We persuaded her to stay, however; and then, only a morning or two later, we saw the redheaded girl again. She stood for a time looking over a fence at us as we sat on the porch, knitting, and then leaped it like a boy and came up to us.

“Hello!” she said. “Welcome to the rural districts. How’s the hog business?”

I must say she was pretty enough, if she did look like a forest fire; and if she had on anything but a pair of overalls and a green shirt, it was not noticeable. Tish asked her to sit down, so she perched on the edge of the porch and fished for a cigarette and matches.

“That’s the advantage of pants,” she said. “They’ve got pockets.”

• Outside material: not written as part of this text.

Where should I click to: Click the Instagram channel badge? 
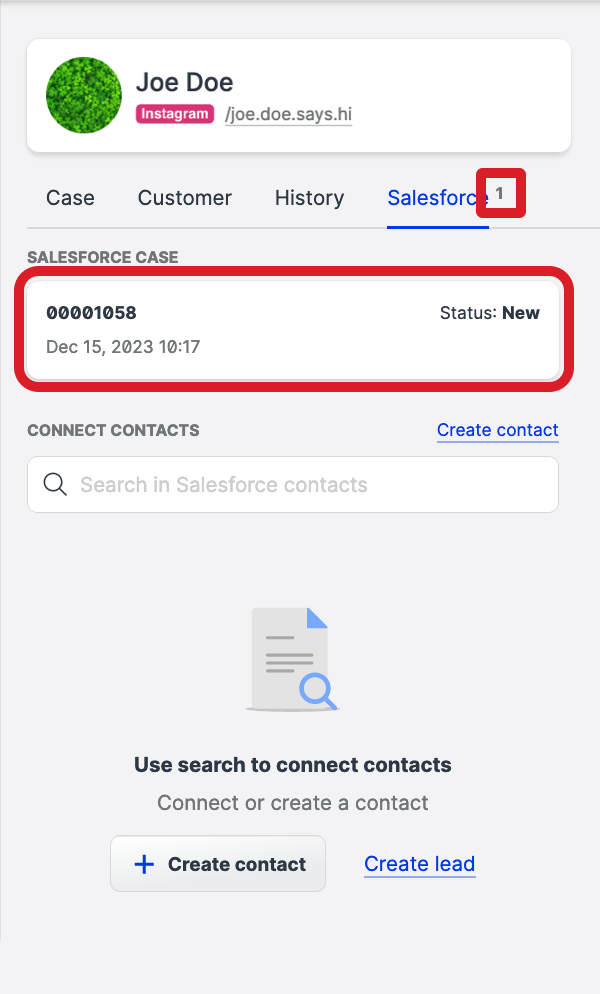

Then Aggie asked her if she had been troubled by the bandit lately, and she looked as nearly savage as a pretty girl can look.

“Troubled!” she said. “If that subnormal thinks he can trouble me, he’d better think again.”

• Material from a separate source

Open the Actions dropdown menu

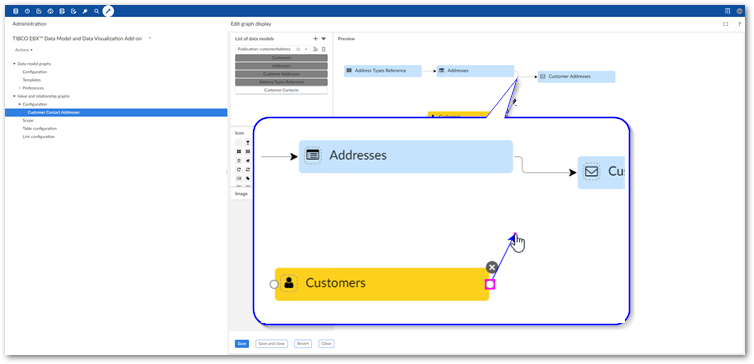point(24,50)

She said her name was Lelia Vaughn, and asked us earnestly if we thought she would be a good type for moving pictures. But outside of the fact that she was staying at one of the big houses below she gave no information.

As to the night she had met the bandit she was very reticent; merely observing that if she had a weapon she would shoot him on sight.

I must say we liked her. She had green eyes and a way of looking lonely and pathetic that touched all our hearts. And after that first call she came often. She even let Tish show her how to knit, although I must say the results were pretty terrible.

Then one morning, after she had had some cookies and a small glass of our cordial, she opened up and told us her tragic story.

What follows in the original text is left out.